WORK REQUIRED
Present the lines below again, exactly as they stand.

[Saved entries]
----
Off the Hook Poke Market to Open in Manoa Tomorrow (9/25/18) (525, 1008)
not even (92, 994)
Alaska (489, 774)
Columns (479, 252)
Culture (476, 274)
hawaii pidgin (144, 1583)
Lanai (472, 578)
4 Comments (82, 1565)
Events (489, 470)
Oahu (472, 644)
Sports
----
RESPONSE TO THE TASK
Off the Hook Poke Market to Open in Manoa Tomorrow (9/25/18) (525, 1008)
not even (92, 994)
Alaska (489, 774)
Columns (479, 252)
Culture (476, 274)
hawaii pidgin (144, 1583)
Lanai (472, 578)
4 Comments (82, 1565)
Events (489, 470)
Oahu (472, 644)
Sports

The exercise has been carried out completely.